Top of Study text
Ask Stapley Pharmacy: All of your pharmacy questions answered
What is sterile compounding?
Dear Seeking Understanding in Washington,
Compounding is the combination of two or more traditional medications which are not being tolerated well in the traditional oral manner. Sterile compounding involves creating a pharmaceutical medication in an environment free from viruses, bacteria, or any other potentially infectious microorganisms. This type of compounding is used for medications that will be administered either through an IV, injection, or directly into the eyes.
Answered by Stacy Lamb, Pharm Tech (Stapley/C3)
Is my constipation due to my new medication?
Dear Constipated in Ivins:
Often constipation is caused by nutritional habits or lack of hydration, but can sometimes be affected by medications which have been prescribed by your medical provider. First, take a look at your water intake. A great calculation to decide how much water you need on a daily basis is your weight/2 = A (example 200 lbs/2=100 oz). Work on drinking that much water each day. In addition, add a single piece of fruit or unprocessed fiber into your diet each day. You should see results within a day or two. Generally, if your new medication is known to cause constipation, your favorite pharmacist will let you know. You can always use a laxative and we recommend you speak to your physician or favorite pharmacist for product recommendations. If the constipation persists, seek medical attention.
Answered by Chris Christensen, Pharm D (Stapley Dino)
Why do I have to get a flu shot every year?
Dear Barfy in Mesquite,
Influenza is a virus and like any virus, it mutates to cause as much havoc in your body as possible. CDC recommends a yearly flu vaccine for just about everyone 6 months and older, even when the viruses the vaccine protects against have not changed from the previous season. The reason for this is that a person’s immune protection from vaccination declines over time, so an annual vaccination is needed to get the “optimal” or best protection against the flu. Important to remember is that vaccines don’t ‘prevent’ the virus from attacking humans, but they can dramatically reduce the symptoms if one catches the flu. It is also important to acknowledge that the vaccine does not cause the flu. “Flu vaccines given with a needle (i.e., flu shots) are currently made in two ways: the vaccine is made either with a) flu viruses that have been ‘inactivated’ (killed) and that therefore are not infectious, or b) using only a single gene from a flu virus (as opposed to the full virus) in order to produce an immune response without causing infection.” (CDC 12/04/19). We recommend getting your flu shot in early October each year; Please put it on your calendar.
Bottom of Study text
Top of Material shown
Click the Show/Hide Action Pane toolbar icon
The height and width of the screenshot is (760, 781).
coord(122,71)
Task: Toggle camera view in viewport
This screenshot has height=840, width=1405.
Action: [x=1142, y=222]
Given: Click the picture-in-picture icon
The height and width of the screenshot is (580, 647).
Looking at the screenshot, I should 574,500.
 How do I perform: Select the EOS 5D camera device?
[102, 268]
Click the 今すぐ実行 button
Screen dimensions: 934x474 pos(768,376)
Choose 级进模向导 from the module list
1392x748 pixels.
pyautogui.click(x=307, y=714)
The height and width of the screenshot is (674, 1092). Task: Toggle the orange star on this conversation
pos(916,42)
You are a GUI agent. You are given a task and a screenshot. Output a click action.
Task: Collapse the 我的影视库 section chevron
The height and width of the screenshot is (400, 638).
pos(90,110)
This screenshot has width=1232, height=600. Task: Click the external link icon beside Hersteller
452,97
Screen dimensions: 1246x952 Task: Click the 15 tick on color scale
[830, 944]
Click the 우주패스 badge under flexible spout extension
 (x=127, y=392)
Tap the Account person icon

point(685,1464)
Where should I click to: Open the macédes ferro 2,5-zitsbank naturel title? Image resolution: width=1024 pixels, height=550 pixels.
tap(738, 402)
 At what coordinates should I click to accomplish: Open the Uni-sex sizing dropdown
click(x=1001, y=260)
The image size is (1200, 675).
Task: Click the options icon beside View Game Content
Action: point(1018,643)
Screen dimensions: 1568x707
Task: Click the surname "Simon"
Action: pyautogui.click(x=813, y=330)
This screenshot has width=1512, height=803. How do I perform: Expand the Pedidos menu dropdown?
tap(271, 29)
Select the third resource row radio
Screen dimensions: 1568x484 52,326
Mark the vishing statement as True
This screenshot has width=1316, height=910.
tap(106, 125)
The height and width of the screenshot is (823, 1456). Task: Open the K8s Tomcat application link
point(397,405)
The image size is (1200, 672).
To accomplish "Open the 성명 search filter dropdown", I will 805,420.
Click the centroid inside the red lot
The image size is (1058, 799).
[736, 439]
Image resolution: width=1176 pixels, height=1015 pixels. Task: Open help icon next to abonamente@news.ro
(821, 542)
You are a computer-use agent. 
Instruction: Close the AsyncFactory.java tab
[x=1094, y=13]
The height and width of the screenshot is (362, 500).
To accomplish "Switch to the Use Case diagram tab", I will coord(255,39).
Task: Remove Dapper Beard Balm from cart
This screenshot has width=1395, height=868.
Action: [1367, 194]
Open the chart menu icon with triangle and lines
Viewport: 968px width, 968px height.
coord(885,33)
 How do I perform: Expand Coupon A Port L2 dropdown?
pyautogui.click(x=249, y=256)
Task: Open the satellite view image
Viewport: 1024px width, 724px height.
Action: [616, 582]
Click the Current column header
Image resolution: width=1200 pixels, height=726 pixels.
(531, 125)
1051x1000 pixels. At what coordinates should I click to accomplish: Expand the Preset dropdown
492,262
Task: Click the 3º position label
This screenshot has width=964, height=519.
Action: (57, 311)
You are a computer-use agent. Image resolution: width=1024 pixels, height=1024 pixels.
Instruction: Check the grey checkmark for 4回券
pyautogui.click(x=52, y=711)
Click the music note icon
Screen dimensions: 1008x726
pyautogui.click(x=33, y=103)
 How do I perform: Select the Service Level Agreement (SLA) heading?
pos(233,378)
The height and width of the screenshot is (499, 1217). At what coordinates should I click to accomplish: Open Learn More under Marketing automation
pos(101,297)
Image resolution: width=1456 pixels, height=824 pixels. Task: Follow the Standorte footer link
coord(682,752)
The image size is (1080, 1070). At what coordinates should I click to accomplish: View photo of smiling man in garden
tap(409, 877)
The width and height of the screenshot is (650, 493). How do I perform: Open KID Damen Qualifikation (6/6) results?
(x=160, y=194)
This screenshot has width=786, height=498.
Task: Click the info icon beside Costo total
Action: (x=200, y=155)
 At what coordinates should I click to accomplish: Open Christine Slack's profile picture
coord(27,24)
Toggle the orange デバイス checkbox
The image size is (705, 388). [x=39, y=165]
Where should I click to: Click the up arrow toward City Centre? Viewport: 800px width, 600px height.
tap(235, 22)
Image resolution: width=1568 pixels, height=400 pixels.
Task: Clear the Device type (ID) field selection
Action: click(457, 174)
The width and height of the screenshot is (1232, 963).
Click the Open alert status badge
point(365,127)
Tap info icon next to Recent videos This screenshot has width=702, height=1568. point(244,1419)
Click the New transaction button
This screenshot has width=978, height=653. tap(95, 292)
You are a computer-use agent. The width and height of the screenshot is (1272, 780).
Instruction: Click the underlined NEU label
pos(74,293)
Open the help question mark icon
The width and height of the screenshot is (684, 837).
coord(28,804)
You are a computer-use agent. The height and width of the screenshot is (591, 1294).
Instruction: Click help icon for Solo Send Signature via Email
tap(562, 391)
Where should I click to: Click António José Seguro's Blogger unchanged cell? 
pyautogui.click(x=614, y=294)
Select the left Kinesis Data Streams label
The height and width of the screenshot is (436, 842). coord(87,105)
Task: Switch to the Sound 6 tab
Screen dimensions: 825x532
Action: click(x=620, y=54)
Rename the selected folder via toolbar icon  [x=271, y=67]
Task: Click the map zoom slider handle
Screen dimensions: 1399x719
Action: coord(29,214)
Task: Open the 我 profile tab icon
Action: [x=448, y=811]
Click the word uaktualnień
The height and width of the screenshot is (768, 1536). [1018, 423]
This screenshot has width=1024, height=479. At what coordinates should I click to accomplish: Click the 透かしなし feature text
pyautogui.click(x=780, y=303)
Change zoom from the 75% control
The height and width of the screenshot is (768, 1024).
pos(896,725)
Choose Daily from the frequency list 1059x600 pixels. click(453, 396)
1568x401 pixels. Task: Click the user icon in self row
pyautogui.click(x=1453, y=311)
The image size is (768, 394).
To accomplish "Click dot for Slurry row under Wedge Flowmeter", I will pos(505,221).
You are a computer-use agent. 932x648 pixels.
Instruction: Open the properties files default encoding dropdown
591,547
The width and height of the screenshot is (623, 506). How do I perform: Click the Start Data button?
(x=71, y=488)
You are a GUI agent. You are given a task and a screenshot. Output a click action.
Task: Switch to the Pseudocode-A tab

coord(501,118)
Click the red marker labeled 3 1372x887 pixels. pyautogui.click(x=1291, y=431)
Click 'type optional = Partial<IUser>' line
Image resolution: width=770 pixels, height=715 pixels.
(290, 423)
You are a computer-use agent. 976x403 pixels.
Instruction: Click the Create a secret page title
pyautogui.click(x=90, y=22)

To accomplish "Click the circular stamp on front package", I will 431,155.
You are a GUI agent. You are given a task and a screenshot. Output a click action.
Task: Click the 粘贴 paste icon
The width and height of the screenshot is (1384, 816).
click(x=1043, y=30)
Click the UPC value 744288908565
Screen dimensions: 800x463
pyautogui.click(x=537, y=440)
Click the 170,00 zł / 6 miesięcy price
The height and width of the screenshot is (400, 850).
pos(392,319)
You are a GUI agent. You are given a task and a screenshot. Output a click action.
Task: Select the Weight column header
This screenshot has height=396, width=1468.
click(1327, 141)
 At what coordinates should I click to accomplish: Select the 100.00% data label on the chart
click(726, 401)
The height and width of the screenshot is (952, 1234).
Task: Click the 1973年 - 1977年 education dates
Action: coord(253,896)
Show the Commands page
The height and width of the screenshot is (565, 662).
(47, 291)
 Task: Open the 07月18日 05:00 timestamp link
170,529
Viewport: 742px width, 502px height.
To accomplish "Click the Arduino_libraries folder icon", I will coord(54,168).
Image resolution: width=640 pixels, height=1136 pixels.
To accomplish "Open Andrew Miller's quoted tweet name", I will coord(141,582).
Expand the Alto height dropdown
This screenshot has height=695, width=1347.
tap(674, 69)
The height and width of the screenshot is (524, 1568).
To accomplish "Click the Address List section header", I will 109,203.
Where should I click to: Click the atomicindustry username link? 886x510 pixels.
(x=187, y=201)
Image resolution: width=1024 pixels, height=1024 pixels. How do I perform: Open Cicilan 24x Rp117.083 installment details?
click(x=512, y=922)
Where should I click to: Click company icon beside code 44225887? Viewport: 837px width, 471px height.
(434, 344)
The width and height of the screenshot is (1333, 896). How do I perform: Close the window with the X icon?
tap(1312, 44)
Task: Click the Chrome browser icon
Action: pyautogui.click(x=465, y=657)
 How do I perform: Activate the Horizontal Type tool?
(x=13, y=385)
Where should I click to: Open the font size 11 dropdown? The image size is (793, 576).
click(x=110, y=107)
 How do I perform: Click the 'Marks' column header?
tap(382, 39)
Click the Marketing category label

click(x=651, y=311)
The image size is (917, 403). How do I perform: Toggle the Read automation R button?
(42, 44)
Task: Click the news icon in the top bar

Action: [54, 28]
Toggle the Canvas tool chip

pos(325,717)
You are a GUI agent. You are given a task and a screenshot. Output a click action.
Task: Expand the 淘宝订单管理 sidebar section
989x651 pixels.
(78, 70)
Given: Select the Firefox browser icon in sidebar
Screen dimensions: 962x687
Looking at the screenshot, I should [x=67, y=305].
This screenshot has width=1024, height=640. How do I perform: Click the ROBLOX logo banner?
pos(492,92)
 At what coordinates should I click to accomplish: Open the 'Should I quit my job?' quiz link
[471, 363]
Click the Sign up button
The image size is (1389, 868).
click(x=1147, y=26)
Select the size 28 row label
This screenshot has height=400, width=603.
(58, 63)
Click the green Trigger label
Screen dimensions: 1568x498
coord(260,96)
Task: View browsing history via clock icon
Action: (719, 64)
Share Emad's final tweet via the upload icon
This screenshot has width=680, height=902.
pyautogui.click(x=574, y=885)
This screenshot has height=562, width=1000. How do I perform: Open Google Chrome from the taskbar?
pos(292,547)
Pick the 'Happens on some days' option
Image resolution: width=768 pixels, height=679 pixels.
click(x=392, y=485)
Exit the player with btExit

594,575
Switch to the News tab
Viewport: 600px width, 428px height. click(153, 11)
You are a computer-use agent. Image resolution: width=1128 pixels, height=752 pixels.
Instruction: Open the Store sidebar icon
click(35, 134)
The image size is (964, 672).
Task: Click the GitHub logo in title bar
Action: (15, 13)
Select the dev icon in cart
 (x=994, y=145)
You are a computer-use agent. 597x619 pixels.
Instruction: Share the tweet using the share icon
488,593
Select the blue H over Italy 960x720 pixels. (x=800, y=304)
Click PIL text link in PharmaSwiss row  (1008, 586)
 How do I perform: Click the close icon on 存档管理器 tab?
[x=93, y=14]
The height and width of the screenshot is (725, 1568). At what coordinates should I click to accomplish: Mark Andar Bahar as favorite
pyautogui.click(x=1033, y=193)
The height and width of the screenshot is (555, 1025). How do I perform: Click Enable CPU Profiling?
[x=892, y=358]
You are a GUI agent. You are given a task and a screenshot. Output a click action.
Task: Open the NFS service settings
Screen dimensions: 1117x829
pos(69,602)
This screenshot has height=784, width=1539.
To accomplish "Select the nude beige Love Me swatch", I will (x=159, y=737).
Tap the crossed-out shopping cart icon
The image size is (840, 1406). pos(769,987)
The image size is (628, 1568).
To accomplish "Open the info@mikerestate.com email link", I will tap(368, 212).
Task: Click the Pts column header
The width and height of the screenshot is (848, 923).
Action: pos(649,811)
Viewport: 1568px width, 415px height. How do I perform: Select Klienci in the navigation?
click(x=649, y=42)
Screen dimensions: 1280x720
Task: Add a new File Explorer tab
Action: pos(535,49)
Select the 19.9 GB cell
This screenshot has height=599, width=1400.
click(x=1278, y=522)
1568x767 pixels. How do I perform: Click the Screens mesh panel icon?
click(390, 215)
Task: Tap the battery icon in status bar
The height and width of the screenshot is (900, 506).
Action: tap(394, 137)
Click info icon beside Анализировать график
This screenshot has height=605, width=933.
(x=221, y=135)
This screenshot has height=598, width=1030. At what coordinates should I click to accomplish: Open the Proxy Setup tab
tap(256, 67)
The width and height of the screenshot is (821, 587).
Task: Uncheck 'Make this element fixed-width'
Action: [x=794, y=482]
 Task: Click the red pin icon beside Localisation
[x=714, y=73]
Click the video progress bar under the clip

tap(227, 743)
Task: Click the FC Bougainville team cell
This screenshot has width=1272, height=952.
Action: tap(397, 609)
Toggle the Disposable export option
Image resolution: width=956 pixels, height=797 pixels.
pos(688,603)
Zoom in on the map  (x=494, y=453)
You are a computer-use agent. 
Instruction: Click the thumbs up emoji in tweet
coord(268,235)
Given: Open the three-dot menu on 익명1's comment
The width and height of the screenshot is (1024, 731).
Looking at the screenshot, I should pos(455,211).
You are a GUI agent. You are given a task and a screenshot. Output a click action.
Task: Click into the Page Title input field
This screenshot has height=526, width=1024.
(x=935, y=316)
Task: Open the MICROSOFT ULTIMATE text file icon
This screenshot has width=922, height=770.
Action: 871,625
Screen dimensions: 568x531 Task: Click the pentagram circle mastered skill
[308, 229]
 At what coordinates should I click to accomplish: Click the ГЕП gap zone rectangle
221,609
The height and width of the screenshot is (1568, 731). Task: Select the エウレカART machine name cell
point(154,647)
Bottom of Material shown
(To do):
1. Decide whether each statement agrees with the pharmacy column, answering yes or no and quoting the words that settle it: (a) Sterile compounding is used for medications given directly into the eyes. (b) Flu vaccines prevent the virus from attacking humans. (c) Getting the flu shot in early October each year is recommended.
2. Transcribe the part of the pharmacy column that opens with the words containing "Ask Stapley Pharmacy: All" and closes with "Pharm Tech (Stapley/C3)".
The rows can be set aside.

(Answers by item):
1.
(a) Yes: "This type of compounding is used for medications that will be administered either through an IV, injection, or directly into the eyes."
(b) No: "vaccines don’t ‘prevent’ the virus from attacking humans, but they can dramatically reduce the symptoms if one catches the flu."
(c) Yes: "We recommend getting your flu shot in early October each year"

2.
Ask Stapley Pharmacy: All of your pharmacy questions answered
What is sterile compounding?
Dear Seeking Understanding in Washington,
Compounding is the combination of two or more traditional medications which are not being tolerated well in the traditional oral manner. Sterile compounding involves creating a pharmaceutical medication in an environment free from viruses, bacteria, or any other potentially infectious microorganisms. This type of compounding is used for medications that will be administered either through an IV, injection, or directly into the eyes.
Answered by Stacy Lamb, Pharm Tech (Stapley/C3)